Is the "modulo" in modulo operation and in congruence relations, the same?
I don't know how the definitions go but I'm going to try to define modulo operation in my own words.
Modulo operation: Let $n \in \mathbb{N}$ then a function $\cdot \bmod n : \mathbb{Z} \to \{0, 1, 2, \ldots, n-1\}$ given by $a \bmod n = r$ where $r$ is the remainder left when $a$ is divided by $n$, is called the modulo operation.
However, with that definition, I strongly suspect that "modulo" used in congruence relation is not the same. Because $a \equiv b \ (\bmod n) \Leftrightarrow n \mid (a-b) $ where $a,b \in \mathbb{Z}, n \in \mathbb{N}$ is a binary relation and not a function.

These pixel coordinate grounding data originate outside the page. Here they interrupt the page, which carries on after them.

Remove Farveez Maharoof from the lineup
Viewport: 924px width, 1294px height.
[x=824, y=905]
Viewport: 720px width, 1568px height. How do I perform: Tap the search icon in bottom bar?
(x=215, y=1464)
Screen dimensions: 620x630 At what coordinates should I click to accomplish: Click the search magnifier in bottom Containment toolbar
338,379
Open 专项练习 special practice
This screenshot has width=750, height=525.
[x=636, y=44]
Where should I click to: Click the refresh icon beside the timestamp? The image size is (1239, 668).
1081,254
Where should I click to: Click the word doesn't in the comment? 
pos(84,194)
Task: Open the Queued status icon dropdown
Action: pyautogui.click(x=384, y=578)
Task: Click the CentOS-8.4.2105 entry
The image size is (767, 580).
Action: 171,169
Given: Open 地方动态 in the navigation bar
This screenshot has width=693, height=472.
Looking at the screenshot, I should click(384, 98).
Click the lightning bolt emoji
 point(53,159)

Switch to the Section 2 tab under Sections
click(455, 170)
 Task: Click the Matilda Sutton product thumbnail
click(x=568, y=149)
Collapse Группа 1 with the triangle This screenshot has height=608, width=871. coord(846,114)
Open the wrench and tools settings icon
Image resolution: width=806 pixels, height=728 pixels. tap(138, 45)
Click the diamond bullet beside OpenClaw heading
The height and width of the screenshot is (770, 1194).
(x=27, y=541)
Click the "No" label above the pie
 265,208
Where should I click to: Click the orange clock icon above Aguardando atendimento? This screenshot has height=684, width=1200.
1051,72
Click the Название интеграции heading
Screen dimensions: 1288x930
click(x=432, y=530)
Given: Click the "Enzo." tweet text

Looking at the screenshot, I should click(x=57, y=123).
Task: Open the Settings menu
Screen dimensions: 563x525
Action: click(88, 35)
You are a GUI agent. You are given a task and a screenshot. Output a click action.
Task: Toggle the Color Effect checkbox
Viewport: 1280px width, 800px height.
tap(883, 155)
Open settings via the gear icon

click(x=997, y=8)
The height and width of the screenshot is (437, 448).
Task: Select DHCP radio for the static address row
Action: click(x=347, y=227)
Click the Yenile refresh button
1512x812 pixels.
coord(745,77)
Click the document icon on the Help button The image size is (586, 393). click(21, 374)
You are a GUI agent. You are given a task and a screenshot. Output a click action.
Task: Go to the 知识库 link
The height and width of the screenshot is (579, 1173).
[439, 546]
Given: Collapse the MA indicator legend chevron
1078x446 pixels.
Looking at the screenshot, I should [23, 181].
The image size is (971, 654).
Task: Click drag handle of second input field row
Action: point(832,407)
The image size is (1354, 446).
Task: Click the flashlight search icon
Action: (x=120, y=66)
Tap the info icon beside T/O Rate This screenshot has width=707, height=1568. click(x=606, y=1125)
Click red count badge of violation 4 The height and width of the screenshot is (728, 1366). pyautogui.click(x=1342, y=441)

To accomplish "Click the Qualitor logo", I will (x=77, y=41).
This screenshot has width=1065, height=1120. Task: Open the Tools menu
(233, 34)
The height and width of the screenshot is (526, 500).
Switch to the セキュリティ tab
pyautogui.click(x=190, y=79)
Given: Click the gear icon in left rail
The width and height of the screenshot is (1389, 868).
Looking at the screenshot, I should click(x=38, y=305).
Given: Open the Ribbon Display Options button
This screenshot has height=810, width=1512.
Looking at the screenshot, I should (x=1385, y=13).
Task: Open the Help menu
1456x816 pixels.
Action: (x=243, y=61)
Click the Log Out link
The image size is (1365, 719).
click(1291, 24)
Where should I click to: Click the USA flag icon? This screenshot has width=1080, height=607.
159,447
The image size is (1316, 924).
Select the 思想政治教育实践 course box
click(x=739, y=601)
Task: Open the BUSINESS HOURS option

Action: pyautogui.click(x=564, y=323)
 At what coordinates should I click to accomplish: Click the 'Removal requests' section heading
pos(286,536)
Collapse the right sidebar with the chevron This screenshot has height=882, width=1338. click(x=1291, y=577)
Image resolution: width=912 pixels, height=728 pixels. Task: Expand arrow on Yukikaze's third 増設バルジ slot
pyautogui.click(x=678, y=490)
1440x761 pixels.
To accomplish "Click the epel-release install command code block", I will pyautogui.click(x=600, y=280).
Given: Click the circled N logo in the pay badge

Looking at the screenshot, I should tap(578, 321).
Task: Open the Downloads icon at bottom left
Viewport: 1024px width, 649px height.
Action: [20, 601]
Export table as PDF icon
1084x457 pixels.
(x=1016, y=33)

Am I correct in believing that they're not the same? I can certainly think how they can be connected but I don't think they're the same. For example: $a \equiv b \ (\bmod n) \Leftrightarrow a \bmod n = b \bmod n$
Second question: What does one mean when they say "modular arithmetic", are they referring to Modulo operation or the congruence relations?
Indeed, they are not the same. However, they are closely related. In fact, as you wrote,$$a\equiv b\pmod n\iff a\operatorname{mod}n=b\operatorname{mod}n,$$where the $\operatorname{mod}$ from the RHS is the module operation, whereas the one from the LHS is the one from congruence relations.
And modular arithmetic is about congruence relations.